* **TEXTO DE LEITURA**
+ + + +
Uma descoberta inesperada mudou completamente a história de uma família na Austrália. Aos 36 anos, Casey O'Connor descobriu, por meio de um teste de DNA, que Alana Horton, criada durante toda a vida como sua prima e melhor amiga, era, na verdade, sua meia-irmã.
O exame também revelou que o homem que Casey sempre conheceu como tio era, na realidade, seu pai biológico.
Moradoras do estado de New South Wales, as duas cresceram praticamente juntas. Vizinhas desde a infância, desenvolveram uma amizade muito próxima e frequentemente ouviam comentários sobre a grande semelhança física entre elas, sem imaginar que havia uma explicação biológica para isso.
A suspeita surgiu em 2020, quando Alana contou que sua mãe acreditava que o pai dela teria tido um relacionamento com a mãe de Casey na época em que ela foi concebida.
+ + + +
* **DADOS**
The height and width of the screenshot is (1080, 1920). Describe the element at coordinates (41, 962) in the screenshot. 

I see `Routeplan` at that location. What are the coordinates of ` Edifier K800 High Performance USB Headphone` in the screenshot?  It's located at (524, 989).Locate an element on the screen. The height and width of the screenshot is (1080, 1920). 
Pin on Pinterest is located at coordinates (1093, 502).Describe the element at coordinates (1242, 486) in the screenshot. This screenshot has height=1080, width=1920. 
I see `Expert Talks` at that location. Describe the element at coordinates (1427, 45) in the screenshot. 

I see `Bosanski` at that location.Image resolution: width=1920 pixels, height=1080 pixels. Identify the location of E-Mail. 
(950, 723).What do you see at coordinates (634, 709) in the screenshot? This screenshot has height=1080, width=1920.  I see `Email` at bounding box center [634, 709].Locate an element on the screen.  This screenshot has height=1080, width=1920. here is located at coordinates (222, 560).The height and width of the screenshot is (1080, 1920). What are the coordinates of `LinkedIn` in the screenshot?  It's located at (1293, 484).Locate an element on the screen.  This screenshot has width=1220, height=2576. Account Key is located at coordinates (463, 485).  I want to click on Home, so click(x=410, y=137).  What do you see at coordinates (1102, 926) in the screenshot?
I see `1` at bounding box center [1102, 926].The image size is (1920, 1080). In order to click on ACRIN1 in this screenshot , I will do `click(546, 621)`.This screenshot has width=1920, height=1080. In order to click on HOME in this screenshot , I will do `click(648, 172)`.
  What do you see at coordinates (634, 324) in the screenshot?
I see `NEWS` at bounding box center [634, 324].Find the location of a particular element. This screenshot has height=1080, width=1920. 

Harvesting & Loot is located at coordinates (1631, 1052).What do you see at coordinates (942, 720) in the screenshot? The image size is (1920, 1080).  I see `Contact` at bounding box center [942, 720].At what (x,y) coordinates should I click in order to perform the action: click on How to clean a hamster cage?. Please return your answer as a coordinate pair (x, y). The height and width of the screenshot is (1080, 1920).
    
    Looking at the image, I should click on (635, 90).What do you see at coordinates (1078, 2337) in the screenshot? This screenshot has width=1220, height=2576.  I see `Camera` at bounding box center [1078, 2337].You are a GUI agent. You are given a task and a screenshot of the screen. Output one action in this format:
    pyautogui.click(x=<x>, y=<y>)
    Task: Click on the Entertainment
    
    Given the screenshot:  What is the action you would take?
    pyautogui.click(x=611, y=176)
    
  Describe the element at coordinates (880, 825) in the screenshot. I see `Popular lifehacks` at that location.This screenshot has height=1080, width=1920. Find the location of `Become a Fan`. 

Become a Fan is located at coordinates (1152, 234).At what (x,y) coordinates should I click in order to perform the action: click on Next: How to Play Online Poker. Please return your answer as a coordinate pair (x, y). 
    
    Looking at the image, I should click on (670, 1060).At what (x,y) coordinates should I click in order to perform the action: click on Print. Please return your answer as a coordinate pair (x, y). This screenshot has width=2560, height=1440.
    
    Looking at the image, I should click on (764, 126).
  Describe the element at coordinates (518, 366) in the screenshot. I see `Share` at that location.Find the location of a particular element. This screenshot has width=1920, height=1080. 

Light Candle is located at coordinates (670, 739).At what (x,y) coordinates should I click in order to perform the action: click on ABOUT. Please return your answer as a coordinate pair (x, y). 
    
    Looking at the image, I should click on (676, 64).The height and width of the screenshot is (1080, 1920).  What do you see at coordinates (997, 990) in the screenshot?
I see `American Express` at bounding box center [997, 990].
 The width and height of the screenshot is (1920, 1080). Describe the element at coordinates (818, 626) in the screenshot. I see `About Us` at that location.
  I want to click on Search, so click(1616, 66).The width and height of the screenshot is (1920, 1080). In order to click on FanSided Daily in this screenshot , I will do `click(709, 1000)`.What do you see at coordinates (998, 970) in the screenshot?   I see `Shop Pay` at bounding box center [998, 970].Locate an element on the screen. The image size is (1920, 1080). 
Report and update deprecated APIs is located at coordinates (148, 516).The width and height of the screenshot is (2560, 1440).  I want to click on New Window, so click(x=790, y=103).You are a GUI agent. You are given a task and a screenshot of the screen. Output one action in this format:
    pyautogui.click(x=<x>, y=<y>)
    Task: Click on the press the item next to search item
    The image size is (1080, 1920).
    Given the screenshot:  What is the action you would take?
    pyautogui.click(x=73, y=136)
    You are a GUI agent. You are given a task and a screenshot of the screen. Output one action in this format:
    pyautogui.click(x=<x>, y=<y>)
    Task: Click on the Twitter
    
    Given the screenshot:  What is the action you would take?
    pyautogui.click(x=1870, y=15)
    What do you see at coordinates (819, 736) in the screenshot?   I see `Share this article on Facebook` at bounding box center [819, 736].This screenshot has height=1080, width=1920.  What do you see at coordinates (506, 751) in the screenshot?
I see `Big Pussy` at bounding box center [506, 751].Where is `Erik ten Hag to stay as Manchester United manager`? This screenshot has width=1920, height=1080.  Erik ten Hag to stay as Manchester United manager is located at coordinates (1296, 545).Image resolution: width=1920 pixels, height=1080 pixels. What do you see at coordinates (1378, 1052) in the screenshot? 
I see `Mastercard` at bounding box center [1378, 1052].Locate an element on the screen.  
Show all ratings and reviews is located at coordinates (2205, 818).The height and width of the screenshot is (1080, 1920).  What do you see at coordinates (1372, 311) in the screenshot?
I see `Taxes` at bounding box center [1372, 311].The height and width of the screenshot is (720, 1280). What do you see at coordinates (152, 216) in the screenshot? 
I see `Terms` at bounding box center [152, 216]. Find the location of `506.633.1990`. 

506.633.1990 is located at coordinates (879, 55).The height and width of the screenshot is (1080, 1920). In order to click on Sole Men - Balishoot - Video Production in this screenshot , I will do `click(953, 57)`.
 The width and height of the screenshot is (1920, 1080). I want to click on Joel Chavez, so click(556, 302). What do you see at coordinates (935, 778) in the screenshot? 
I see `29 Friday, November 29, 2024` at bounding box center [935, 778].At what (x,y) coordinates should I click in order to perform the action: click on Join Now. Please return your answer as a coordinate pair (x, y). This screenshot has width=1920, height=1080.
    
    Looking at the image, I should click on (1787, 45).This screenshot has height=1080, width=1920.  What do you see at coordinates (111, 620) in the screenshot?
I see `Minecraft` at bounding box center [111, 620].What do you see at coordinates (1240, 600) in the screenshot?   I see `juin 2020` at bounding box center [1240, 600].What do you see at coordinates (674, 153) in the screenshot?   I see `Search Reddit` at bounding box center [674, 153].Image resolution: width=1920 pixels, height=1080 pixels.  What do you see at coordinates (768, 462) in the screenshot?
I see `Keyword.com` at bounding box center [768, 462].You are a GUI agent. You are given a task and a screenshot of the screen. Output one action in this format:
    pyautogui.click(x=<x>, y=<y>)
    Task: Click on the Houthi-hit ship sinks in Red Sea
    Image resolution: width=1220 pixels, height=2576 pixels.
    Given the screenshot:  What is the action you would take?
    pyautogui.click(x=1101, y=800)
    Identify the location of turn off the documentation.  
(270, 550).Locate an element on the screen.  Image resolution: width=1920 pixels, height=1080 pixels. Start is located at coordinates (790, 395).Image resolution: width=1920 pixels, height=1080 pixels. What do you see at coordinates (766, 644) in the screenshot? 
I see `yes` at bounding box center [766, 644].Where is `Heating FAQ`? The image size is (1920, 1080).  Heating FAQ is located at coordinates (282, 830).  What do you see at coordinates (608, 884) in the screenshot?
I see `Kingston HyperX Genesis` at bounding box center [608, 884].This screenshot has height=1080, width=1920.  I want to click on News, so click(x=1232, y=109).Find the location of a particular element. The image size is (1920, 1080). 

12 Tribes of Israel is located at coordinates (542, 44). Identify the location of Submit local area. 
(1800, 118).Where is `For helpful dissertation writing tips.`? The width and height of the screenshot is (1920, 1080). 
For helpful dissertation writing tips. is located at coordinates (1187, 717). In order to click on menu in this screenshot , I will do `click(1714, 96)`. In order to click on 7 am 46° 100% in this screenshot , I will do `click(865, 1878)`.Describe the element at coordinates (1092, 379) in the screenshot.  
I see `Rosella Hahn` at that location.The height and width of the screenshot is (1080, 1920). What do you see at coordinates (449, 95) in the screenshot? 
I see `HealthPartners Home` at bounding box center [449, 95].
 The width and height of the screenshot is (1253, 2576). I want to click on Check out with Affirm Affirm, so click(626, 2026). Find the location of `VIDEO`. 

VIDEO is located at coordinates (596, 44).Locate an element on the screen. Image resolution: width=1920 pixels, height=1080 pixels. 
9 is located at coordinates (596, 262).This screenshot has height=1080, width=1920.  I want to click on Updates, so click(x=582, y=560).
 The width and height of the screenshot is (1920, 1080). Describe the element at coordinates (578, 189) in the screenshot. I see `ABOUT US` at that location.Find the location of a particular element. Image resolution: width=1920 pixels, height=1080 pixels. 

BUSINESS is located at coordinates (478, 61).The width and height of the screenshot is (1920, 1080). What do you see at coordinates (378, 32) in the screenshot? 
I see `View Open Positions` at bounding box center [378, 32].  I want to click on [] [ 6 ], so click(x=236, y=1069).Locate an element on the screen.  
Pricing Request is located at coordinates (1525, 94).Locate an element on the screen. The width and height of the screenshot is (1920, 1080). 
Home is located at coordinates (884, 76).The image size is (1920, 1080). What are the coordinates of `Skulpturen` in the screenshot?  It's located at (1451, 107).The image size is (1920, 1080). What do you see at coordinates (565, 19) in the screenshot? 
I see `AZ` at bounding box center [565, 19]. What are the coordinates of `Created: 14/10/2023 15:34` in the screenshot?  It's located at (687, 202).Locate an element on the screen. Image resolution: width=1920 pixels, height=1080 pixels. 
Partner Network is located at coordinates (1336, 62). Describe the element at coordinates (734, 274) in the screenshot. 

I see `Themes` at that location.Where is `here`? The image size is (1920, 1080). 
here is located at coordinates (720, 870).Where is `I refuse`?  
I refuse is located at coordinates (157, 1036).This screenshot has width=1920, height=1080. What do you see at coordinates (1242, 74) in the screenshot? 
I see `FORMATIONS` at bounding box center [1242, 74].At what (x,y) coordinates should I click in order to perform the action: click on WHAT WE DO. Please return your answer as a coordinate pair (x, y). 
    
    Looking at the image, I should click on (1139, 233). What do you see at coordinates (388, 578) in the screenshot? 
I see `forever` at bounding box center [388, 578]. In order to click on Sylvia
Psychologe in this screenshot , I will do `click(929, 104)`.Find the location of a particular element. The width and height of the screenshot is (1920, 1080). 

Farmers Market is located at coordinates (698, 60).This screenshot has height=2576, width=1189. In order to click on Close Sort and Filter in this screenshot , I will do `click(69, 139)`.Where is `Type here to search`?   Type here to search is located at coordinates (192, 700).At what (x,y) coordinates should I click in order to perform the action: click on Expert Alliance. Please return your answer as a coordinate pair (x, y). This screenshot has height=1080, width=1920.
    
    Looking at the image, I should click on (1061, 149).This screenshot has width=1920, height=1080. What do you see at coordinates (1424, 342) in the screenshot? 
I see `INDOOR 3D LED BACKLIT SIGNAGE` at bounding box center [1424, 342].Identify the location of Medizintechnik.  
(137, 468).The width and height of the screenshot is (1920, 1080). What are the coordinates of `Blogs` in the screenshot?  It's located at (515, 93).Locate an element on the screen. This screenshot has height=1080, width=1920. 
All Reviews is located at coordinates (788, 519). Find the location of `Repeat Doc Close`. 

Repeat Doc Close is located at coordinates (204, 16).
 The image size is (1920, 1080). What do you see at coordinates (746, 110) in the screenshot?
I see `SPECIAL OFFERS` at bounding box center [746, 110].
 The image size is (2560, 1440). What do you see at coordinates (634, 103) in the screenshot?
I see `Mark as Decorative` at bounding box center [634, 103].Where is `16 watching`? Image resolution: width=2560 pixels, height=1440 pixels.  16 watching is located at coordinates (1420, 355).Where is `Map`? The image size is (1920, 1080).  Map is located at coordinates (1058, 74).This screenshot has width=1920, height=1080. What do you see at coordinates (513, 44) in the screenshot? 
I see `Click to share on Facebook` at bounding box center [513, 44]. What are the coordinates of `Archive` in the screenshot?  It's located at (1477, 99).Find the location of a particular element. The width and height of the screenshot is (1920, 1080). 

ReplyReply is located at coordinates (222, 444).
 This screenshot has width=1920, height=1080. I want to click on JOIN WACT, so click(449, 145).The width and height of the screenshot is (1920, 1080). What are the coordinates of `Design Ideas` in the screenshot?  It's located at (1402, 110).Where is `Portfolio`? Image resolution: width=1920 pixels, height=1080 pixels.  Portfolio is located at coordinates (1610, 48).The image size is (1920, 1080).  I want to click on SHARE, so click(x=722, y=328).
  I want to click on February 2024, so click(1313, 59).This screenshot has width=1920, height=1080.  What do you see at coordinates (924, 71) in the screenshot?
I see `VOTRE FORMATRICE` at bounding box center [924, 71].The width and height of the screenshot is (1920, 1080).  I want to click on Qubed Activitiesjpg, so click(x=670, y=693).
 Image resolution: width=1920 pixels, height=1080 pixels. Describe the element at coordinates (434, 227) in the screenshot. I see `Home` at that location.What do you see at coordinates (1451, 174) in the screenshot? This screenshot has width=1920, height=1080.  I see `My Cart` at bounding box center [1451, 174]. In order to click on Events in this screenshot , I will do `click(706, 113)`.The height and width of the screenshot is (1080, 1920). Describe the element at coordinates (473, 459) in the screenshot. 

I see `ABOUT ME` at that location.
+ + + +
* **O QUE FAZER**
Transcreva do texto de leitura todo o trecho que começa em "O exame também" e segue até "ela foi concebida.".

* **TAREFA CONCLUÍDA**
O exame também revelou que o homem que Casey sempre conheceu como tio era, na realidade, seu pai biológico.
Moradoras do estado de New South Wales, as duas cresceram praticamente juntas. Vizinhas desde a infância, desenvolveram uma amizade muito próxima e frequentemente ouviam comentários sobre a grande semelhança física entre elas, sem imaginar que havia uma explicação biológica para isso.
A suspeita surgiu em 2020, quando Alana contou que sua mãe acreditava que o pai dela teria tido um relacionamento com a mãe de Casey na época em que ela foi concebida.